それは一見“頼られている証”のように見えますが、実は危険信号でもあります。


属人的な対応は、担当者本人が「休めない」、「引き継げない」、「成長できない」という三重苦をもたらします。休日でも顧客からの連絡が気になって休まらない、急な退職や異動で、引き継ぎに途方もない時間がかかる、そしてルーティンワークに追われ、新しい知識やスキルを学ぶ時間が取れない――。そんな状況に陥るかもしれません。


顧客側から見ると、特定の担当者にしか解決できない状態は、サービスの安定性に不安を与える要因になります。結果として、チーム全体の生産性が低下し、組織としての成長を妨げることにも繋がります。顧客の期待が多様化し、ビジネスの変化が加速する現代において、一人の「神対応」だけでは、もはや対応しきれない時代が来ています。


本記事では、CS中堅層が一度は直面する“属人CS”の壁を乗り越えるために、業務の仕組み化によって、再現性ある価値提供を実現する「仕組みCS」への移行ステップをご紹介します。

 

ステップ1:「全部自分でやる」は卒業しよう

定例MTGの構成、アップセルのトリガー管理、顧客ごとの対応履歴――あなたが“無意識に”やっていることほど、チームの資産になっていないことに注意しましょう。


まずは、自分の業務を棚卸ししてみてください。

 

  • 自分しか知らないSlack DMでのやりとり
  • 顧客の「この発言が危ないな」という違和感感知能力(例:具体的な兆候を言語化し、チェックリストやアラート基準として共有する)
  • 毎月の定例アジェンダを“その場で組み立ててる”癖(例:パターン化したアジェンダのテンプレートを作成し、共有する)

 

これらはCSスキルの一部ですが、同時に“仕組みに落とせる”要素でもあります。あなたの頭の中にある貴重な知見を、チームの共通財産に変える第一歩です。

 

ステップ2:「外注できない仕事」と「再利用できる仕事」を分ける


プロセス最適化の第一歩は、業務の分類です。以下のような視点で仕分けしてみましょう。

分類 内容 対応方針
外注不可 ・顧客の特殊課題の深掘り
・顧客のビジネスモデルに合わせた提案
・イレギュラーなトラブル対応における判断
・顧客の成功を導くための戦略立案
自分でやる・育成していく
再利用可能 ・定例構成
・アップセルトリガー
・課題分類・アラート設計
・新規オンボーディング時の初回説明会アジェンダ
・よくある質問とその回答集
・プロダクトのアップデート情報共有フォーマット
(例:Google スプレッドシートへのエクスポート
   Notionでのドキュメント化など)
テンプレ化・ナレッジ化

CSが“本当にやるべきこと”は、案外多くありません。

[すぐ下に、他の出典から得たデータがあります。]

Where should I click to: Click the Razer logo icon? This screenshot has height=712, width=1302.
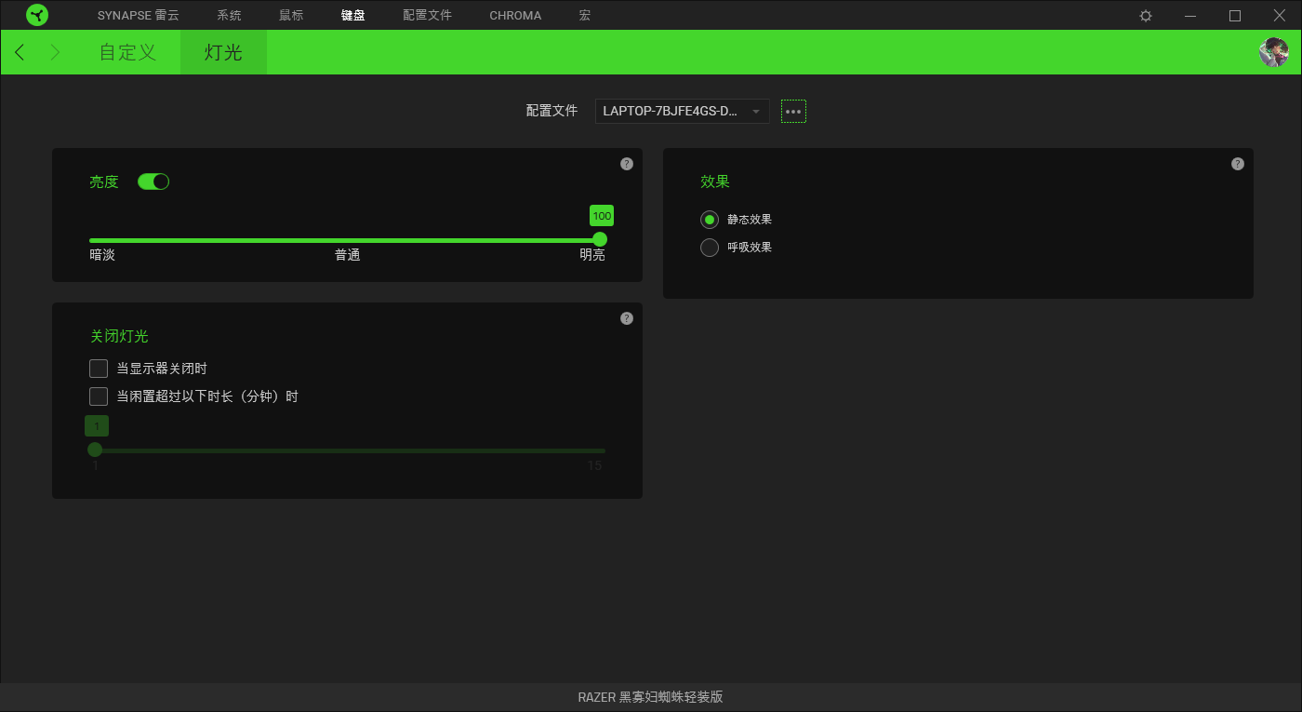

習慣になっている業務の中に、「そろそろ仕組みに任せられること」が数多く存在します。本当に価値を生む業務に集中するためにも、この仕分けは不可欠です。

 

ステップ3:神対応より「普通にできる」を磨く

「CSのプロ=なんでも即対応できる人」――そう思っていませんか?


しかし本当にプロフェッショナルなCSとは「誰がやっても同じ品質で、顧客を満足させられる仕組みをつくれる人」です。

  • 定例のアジェンダをパターン別に持っている
  • Slack対応をカテゴリ別テンプレで返せる
  • アップセルの兆候が出たら、〇日以内に施策を打つルールを設けている


このように“普通にできる”対応を再現可能にすることが、CSの成熟であり、チーム全体のサービス品質を底上げすることにつながります。

 

ステップ4:ナレッジを“活きたプロセス”に変える

ナレッジ化というと、Wikiに情報を蓄積する作業と思われがちですが、重要なのは“運用の仕方”です。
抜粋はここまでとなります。